--- Start of STORED ROWS ---

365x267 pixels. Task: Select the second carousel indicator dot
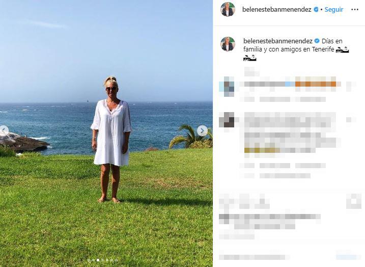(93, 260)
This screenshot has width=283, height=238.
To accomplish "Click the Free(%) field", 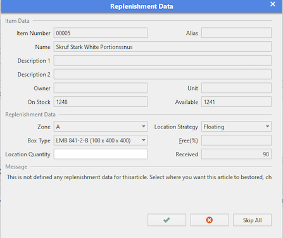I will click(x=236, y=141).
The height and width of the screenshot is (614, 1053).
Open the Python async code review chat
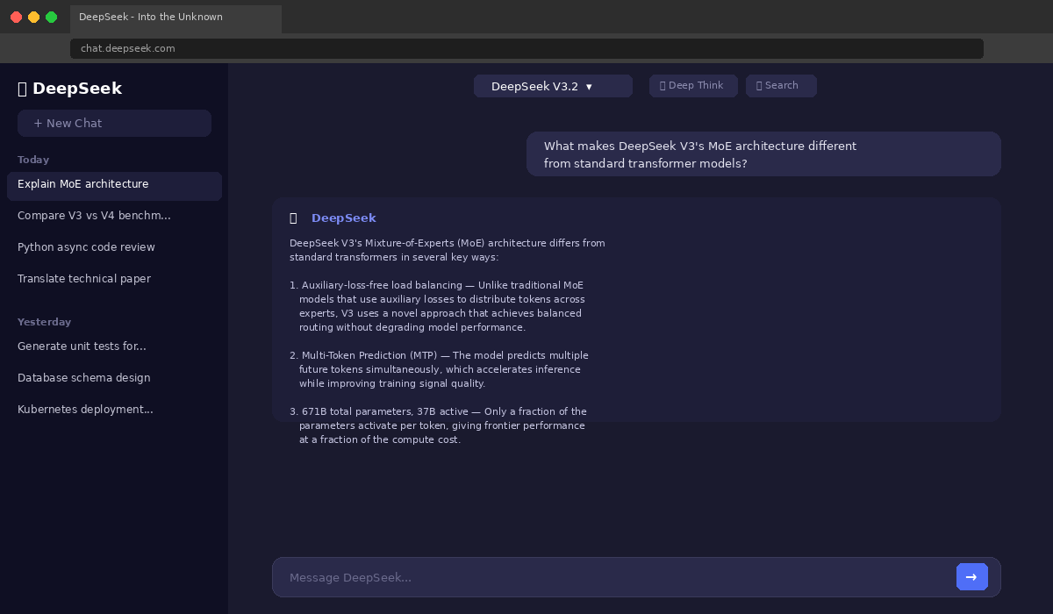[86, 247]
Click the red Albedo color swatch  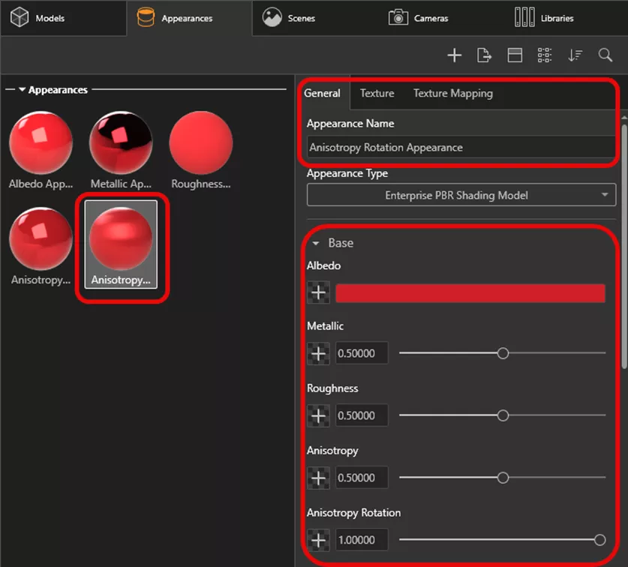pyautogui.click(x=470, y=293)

--- End of STORED ROWS ---

_EXERCISE OBJECTIVE_
Pull out every line of the records that contains the word "height".

_CORRECT ANSWER_
This screenshot has width=283, height=238.
The height and width of the screenshot is (614, 1053).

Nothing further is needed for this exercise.